That would then mean that I hefted furniture all day, did repairs for the elderly and brought them for groceries. All the while my family would harangue me for not having an important job like my brother.

My narcissistic Mother would endlessly demean, cajole and manipulate, as would my ex-wife and daughter and girlfriend. Each time I attempted something, it would never be enough. Poor sad Barnaby.:oops:
 
G'Day to you Squire! How about a shave? Come and visit your good friend Sweeney Todd! You sir! Too, sir. Welcome to the grave... I will have vengeance. I will have salvation... Who, sir? You sir!Oh no one's in the chair. Come on, come on then! Step lively for Sweeney's waiting. You sir? Anybody? Gentlemen, now don't be shy. Not one man... No, nor ten men... Nor a hundred can assuage me but I will have you! And I will get him back even as he gloats; In the meantime I'll practice on less honorable throats... And my Lucy lies in ashes, and I'll never see my darling girl again. But the work waits! After fifteen years I'm alive at last and I'm full of joy!

Oh Mrs.
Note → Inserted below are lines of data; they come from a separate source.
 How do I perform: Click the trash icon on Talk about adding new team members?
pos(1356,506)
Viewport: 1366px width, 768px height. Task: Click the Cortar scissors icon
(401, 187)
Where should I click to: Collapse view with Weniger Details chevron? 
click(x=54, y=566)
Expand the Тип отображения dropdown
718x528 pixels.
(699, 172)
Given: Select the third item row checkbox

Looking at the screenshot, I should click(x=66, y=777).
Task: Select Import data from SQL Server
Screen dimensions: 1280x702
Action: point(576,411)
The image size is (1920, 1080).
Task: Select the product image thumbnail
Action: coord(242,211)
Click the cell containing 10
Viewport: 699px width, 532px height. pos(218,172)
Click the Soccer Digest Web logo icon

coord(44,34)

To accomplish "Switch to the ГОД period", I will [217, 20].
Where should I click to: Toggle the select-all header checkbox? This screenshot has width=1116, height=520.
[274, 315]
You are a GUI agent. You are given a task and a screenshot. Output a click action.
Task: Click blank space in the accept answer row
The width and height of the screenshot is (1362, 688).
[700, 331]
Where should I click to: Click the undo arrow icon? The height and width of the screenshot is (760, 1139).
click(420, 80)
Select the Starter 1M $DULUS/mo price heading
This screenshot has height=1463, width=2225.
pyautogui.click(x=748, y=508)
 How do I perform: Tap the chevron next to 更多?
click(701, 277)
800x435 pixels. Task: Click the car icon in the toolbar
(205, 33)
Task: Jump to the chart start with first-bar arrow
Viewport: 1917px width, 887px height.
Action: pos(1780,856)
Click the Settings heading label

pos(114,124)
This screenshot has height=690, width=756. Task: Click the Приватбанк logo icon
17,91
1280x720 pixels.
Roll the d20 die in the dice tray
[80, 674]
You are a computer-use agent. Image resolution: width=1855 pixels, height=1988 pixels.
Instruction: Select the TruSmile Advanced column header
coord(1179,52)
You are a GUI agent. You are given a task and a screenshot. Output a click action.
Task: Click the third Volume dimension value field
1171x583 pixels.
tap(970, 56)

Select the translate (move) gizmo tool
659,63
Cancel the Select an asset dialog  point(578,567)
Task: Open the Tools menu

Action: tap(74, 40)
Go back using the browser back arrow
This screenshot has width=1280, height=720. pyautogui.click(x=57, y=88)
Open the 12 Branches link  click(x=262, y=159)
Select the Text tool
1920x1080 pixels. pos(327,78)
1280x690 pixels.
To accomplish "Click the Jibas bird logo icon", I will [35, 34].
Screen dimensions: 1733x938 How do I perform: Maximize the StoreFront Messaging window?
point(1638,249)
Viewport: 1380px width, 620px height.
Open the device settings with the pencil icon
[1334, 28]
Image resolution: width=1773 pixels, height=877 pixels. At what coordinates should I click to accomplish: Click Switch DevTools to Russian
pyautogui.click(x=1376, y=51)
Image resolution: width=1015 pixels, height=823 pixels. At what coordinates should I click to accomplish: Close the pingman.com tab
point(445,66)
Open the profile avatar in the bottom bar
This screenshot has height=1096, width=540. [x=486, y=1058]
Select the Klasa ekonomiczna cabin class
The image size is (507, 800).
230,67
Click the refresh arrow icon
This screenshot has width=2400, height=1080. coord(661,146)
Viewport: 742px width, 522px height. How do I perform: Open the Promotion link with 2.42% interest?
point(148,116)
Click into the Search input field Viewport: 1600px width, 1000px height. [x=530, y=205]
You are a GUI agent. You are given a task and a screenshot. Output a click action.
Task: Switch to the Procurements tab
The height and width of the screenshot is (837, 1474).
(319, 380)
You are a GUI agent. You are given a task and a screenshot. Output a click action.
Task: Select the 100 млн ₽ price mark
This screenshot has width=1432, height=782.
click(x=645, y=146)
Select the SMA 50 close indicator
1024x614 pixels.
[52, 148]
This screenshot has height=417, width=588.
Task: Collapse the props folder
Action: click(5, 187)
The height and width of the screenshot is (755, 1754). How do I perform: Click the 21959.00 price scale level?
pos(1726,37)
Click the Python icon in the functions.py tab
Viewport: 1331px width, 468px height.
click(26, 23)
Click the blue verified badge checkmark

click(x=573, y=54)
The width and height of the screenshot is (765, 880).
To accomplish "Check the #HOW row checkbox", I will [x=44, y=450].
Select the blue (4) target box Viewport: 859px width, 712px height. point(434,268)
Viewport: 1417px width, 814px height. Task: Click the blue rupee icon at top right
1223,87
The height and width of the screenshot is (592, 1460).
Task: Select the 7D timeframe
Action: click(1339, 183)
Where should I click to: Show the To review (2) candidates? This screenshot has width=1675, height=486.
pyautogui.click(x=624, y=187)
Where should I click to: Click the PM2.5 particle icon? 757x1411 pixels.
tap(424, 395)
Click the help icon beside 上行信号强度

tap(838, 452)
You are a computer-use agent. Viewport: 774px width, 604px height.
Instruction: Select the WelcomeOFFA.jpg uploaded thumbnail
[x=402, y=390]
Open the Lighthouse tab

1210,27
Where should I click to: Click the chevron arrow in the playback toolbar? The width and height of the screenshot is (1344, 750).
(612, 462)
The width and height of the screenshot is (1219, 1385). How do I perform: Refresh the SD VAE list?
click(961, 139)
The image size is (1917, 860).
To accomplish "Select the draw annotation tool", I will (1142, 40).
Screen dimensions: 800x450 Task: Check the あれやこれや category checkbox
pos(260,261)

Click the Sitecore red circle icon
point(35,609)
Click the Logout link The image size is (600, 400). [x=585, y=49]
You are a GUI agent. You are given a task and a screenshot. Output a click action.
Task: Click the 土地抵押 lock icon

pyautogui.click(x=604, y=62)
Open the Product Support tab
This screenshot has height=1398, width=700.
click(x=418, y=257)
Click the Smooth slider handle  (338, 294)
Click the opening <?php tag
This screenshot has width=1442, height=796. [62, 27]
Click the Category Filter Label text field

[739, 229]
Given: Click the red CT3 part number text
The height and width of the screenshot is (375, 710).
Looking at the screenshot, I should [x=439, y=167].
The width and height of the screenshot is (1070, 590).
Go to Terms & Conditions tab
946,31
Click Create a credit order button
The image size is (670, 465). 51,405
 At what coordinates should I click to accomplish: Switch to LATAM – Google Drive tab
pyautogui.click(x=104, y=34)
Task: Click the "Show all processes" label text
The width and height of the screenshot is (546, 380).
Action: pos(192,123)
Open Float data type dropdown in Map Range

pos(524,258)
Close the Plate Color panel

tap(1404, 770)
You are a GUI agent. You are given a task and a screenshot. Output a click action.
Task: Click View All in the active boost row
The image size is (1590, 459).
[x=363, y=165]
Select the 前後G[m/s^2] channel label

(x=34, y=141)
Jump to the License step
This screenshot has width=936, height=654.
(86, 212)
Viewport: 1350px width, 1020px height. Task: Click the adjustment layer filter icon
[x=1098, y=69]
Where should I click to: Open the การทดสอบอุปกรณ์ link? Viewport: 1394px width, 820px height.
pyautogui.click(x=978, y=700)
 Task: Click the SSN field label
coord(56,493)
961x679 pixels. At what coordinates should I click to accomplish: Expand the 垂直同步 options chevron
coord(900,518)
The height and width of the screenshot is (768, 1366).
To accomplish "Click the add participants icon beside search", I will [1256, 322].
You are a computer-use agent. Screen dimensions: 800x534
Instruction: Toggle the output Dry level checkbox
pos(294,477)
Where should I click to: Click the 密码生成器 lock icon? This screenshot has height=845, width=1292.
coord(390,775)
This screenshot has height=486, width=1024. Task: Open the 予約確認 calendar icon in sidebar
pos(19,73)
Lovett, don't you think that the OP has a lovely neck, the sort of neck that would benefit from a second grinning 'red mouth'? A simple slash and the OP will be gone, I'll slide his corpse through the chute beneath the barber's chair and you may bake him into one of your delectable meat pies, for the teeming crowds await without to buy and to dine and perhaps to die and be dined upon. (Maniacal laugh)

Do you see the shining friends I hold in my hand Mrs. Lovett? They are such lovely friends. See how they glisten. See how they glitter, how they smile in the light and how they delight to cut the throats of the deserving and perhaps the undeserving as well, but it's all in good fun for I must abide and practice and wait until the one throat comes, the throat that awaits my lovely friends, the throat for whom I long to visit my vengeance upon for the abuse and loss of my beloved Lucy.

Speak to me my friends, my shining blades, my glistening beauties. Whisper to me and I will listen. Yes, YES, you have been locked away all these years whilst I have been away, but fear not for I have returned and now WE WILL HAVE OUR REVENGE!

I am of course, Sweeney Todd from the book, Sweeney Todd, The Demon Barber of Fleet Street by Robert Mack.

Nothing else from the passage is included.